How to cite this article: Shobha K, Sumit K, Rohit C, Nidhi M. Virtualy Program for Stroke Rehabilitation -A Review. J Yoga & Physio. 2018; 6(4): 555693. DOI: 10.19080/JYP.2018.06.555693
Abstract
Stroke is one of the leading causes for disability worldwide. Motor function deficits due to stroke affects the patient’s mobility and contribute to overall quality of life. Neurorehabilitation training is the most effective way to reduce motor impairments in stroke patients. Conventional rehabilitation found to provide modest and sometimes delayed effects. This systematic review focuses on the impact of Virtual Reality Program on motor rehabilitation of stroke patients. The studies suggested that virtual reality is relatively recent approach that may enable practice of functional tasks at higher dosage than traditional therapies.
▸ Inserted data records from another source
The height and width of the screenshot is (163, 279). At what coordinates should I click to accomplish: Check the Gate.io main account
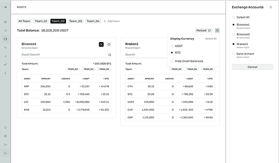(x=233, y=54)
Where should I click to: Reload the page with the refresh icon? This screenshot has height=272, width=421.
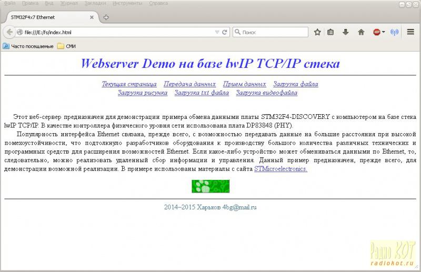click(x=225, y=32)
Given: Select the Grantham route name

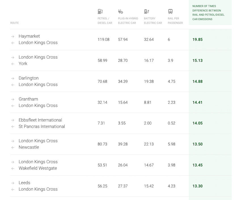Looking at the screenshot, I should (x=28, y=99).
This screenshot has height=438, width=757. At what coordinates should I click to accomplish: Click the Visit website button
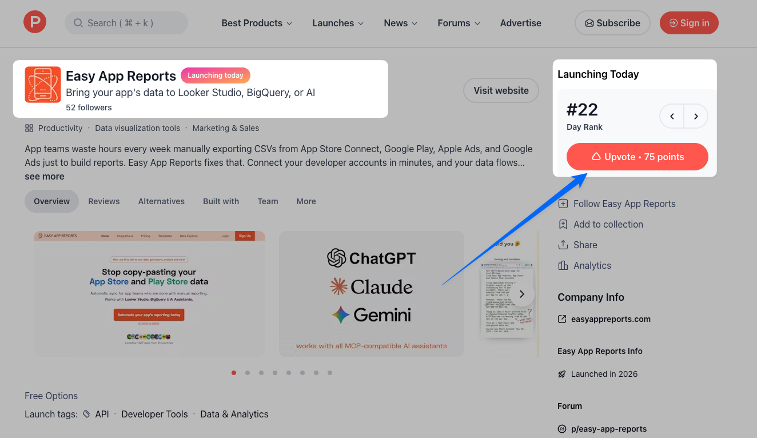[x=501, y=90]
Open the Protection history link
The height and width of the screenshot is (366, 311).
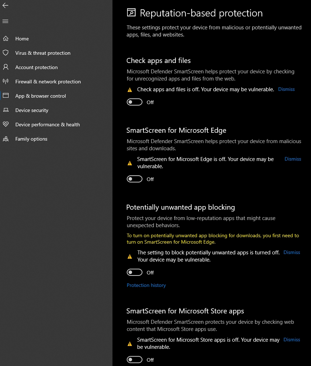click(146, 285)
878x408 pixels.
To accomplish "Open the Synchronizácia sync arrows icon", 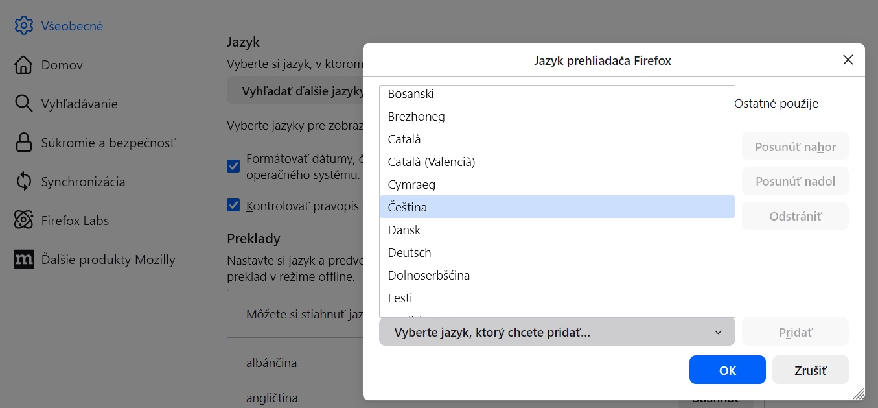I will coord(23,182).
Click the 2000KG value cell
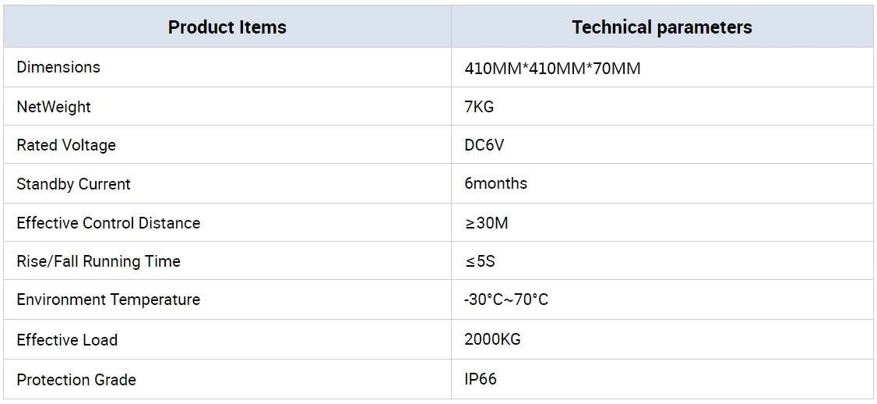Screen dimensions: 877x404 pyautogui.click(x=492, y=339)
From this review of literature, it can be concluded that Virtual Reality is effective in improving motor functions following stroke. Use of Virtual Reality as an adjunct to conventional therapy resulted in greater motor gains than conventional therapy alone. The studies included in this review show optimal level of evidence and grade of recommendations, but further studies with larger sample sizes are needed to draw more reliable conclusion.
Introduction
Stroke is classically characterized as a neurological deficit attributed to an acute focal injury of the central nervous system (CNS) by a vascular cause, cerebral infarction, intracerebral haemorrhage (ICH), and subarachnoid haemorrhage (SAH), and is a major cause of disability and death worldwide [1]. Stroke affects about 17 million people per year worldwide, with an increasing rate every year [2]. Stroke survivors often suffer from physical and mental disabilities, heavily impacting their quality of life. Five years after the first stroke, nearly 66% of patients exhibit different degrees of disability and only 34% are functionally independent in their activities of daily living [3]. Stroke is a disorder associated with long term disability and is more common in older people [4]. The symptoms of stroke such as cognitive, motor and emotional sequelae often impact on a person’s level of independence and quality of life [5]. The purpose of neurological rehabilitations is to promote a rapid recovery from the manifold post-stroke deficits and the attainment of a lifestyle, as close as possible to the premorbid state [6].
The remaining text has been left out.